Swayzeography

Road House

Ours is an era in which PG-13 movies dominate Hollywood, so it’s a breath of fresh air to re-watch an unapologetically R-rated action flick like Rowdy Herrington’s 1989 classic of sorts, Road House, which has just been released to DVD in a deluxe edition that highlights all the gratuitous sex, violence and Swayze that turned the film into a cult classic and basic-cable staple.

The irreplaceable Patrick Swayze stars as Zen bouncer James Dalton, “the best damn cooler in the business” and a New York University philosophy grad whose studies focused on “man’s search for faith—that sort of shit.” He’s summoned to clean up a rowdy joint in Jasper, Mo., a small town outside of Kansas City that somehow manages to support a thriving biker-bar economy.

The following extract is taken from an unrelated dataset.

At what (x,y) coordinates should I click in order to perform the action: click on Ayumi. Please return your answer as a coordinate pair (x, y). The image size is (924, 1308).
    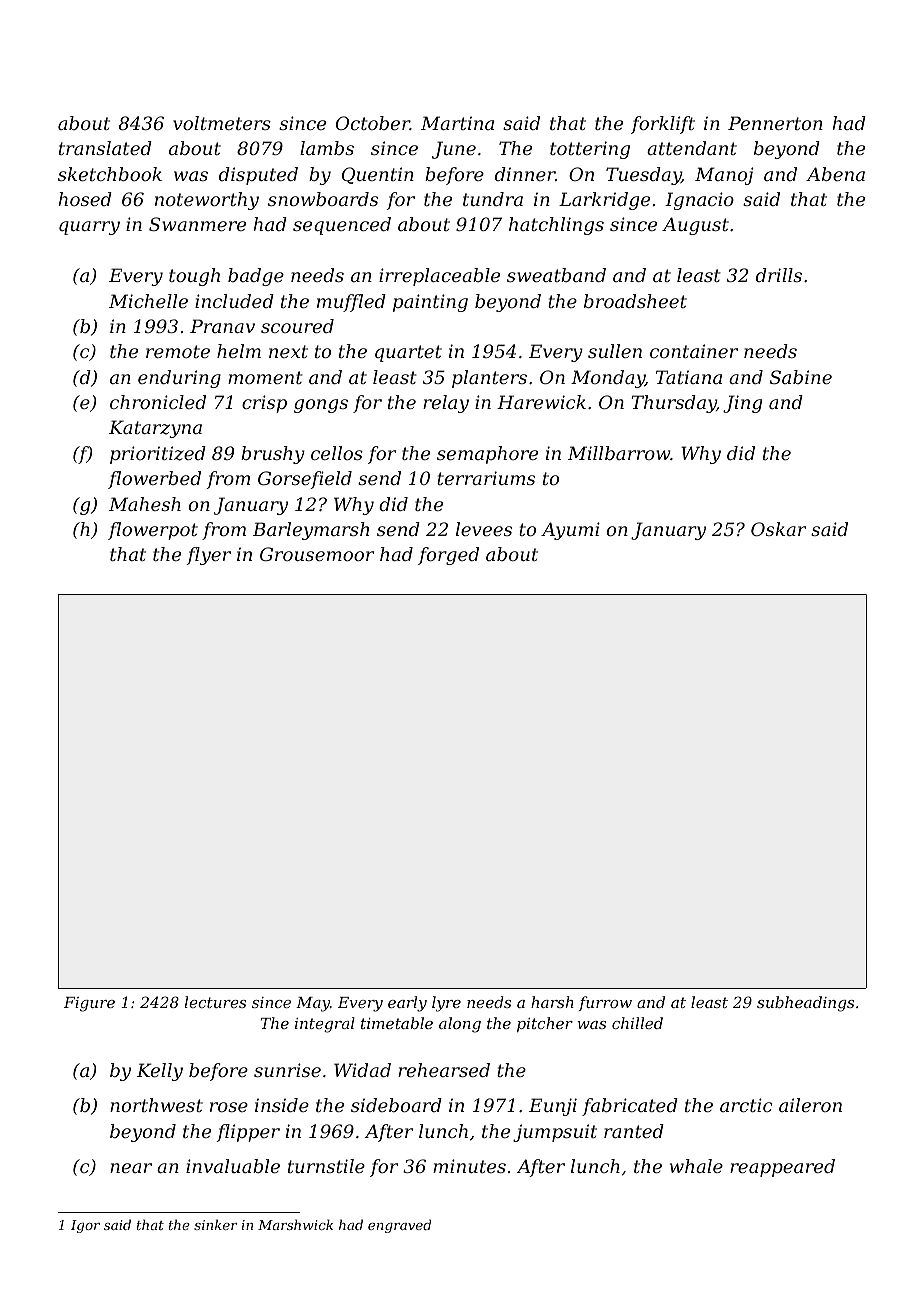
    Looking at the image, I should click on (570, 531).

Herrington’s film is essentially a B-Western transplant, made profound by the outsized lunacy of its presentation. Road House assembles many brilliantly brainless moments (Dalton’s graceful sauté off the second floor of a barn is a personal favorite) and lines (including Ben Gazzara’s loaded threat: “I see you found my trophy room, Dalton … the only thing missing is your ass”), with enough homoerotic subtext to make Top Gun look subtle by comparison.

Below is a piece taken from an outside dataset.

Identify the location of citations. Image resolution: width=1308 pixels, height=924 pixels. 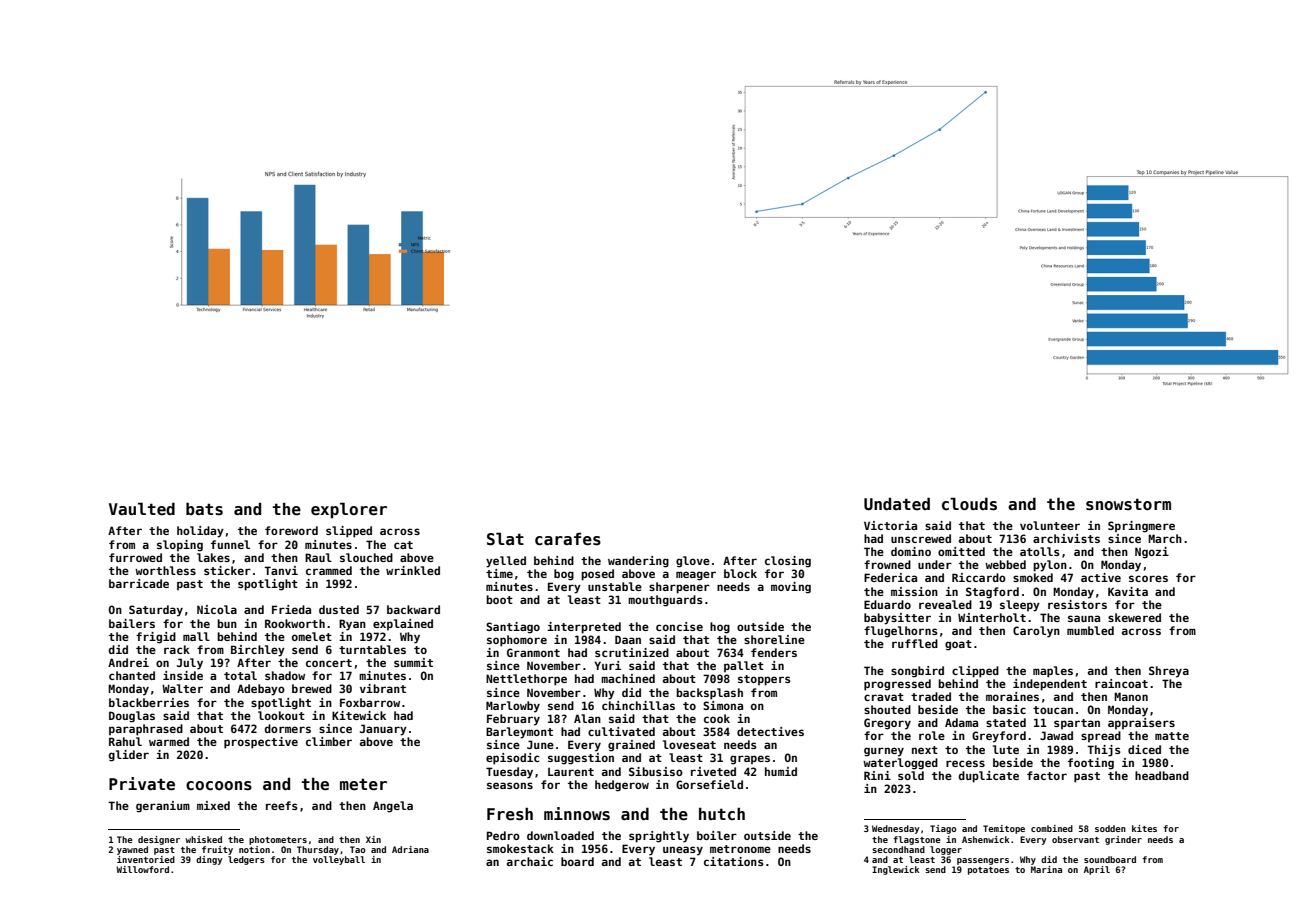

Road House has already been released on DVD, but the remastered print and mixed bag of extras should be enough to warrant a second purchase. The extras include an informative commentary from Herrington and an utterly pointless one from Kevin Smith. There’s also an entertaining featurette in which a self-serious Swayze and other principals wax rhapsodic about their achievement as though they’d made Rashomon, plus a short documentary that spotlights real-life bouncers and a sneak peek at the Swayze-less, straight-to-video Road House 2: Last Call, which stars Johnathon Schaech (who also replaced Nic Cage in 8MM 2) as the son of Dalton.